--- Selected extract ---

January 8, 2004

Clicking a Mouse (and Cracking a Whip) in Two Worlds

by Nick Montfort · , 2:48 am

Whilst in Texas recently, I read Jill Walker’s Dr. art. thesis, “Fiction and Interaction: How Clicking a Mouse Can Make You Part of a Fictional World.” One important issue it tackled was one that I noted, but didn’t try to tackle, many years ago. It’s the question of what it means when a “real” action in the world (such as your really sending an email addressed to Online Caroline) is also to be an action in a fictional world (given that Online Caroline is not a real person, you have sent an email in the fictional world, too).

I had noticed in my 1995 undergraduate thesis that some “computer narratives” (as I called them) did something like this:

Another approach to making the interface seem natural is to make the computer an explicit part of the interaction. Activision’s games Hacker and Hacker II employ this technique, as does their interactive fiction Portal and Infocom’s A Mind Forever Voyaging … In these works, the premise is that a computer, in the world of the fiction, is itself the interface between the main character and the fictional world.

Jill’s idea (p. 35) is that this is not just an interface gimmick, but leads to a type of ontological fusion, allowing the interactor to participate in the fictional world:

One way of understanding the user’s position in relation to the fiction is through Thomas Pavel’s theorisation of dual structures (Pavel 1986), where a fictional world is overlaid [on] the actual world. … When I enter the area in front of the screen [in Bino and Cool’s Masterclass] I too become the site of a fusion between actual and fictional: I am an appreciator of art at an exhibition, at the same time as I am fictionally a pupil in a master class. … In wielding the whip I accept a role in the fiction.

(Very nice of Jill for using her interaction with a sadomasochistic piece of interactive art as a critical example, by the way. Certainly a good response to the requirement that you “submit your thesis.”)

Using some theories of Marie-Laure Ryan and distinguishing, as Ryan does, between narrative and fiction, Jill focuses her investigations upon Dream Kitchen, Online Caroline, and games about Osama bin Laden.

---

Tasks ->
A) Answer these about the blog post on clicking a mouse in two worlds:
(i) In what year did the writer complete the undergraduate thesis?
(ii) Whose theorisation of dual structures does Jill draw on?
(iii) What three things does Jill focus her investigations upon?
B) Reproduce word for word the part of the blog post starting with "by Nick Montfort" and going on through "fictional world, too).".
Rely on the blog post alone, with no outside sources.

--- Dataset section ---

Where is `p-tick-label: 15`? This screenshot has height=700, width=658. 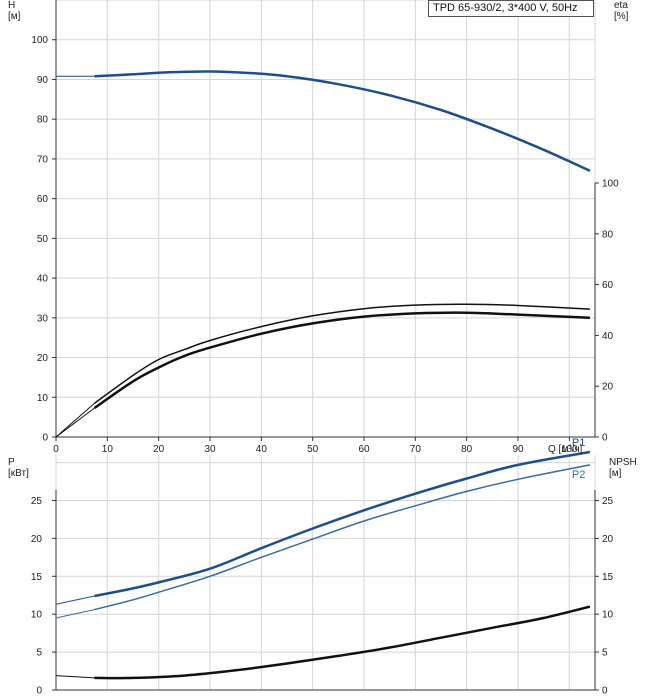
p-tick-label: 15 is located at coordinates (37, 578).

---

Responses to the tasks ->
A)
(i) 1995
(ii) Thomas Pavel's
(iii) Dream Kitchen, Online Caroline, and games about Osama bin Laden

B)
by Nick Montfort · , 2:48 am

Whilst in Texas recently, I read Jill Walker’s Dr. art. thesis, “Fiction and Interaction: How Clicking a Mouse Can Make You Part of a Fictional World.” One important issue it tackled was one that I noted, but didn’t try to tackle, many years ago. It’s the question of what it means when a “real” action in the world (such as your really sending an email addressed to Online Caroline) is also to be an action in a fictional world (given that Online Caroline is not a real person, you have sent an email in the fictional world, too).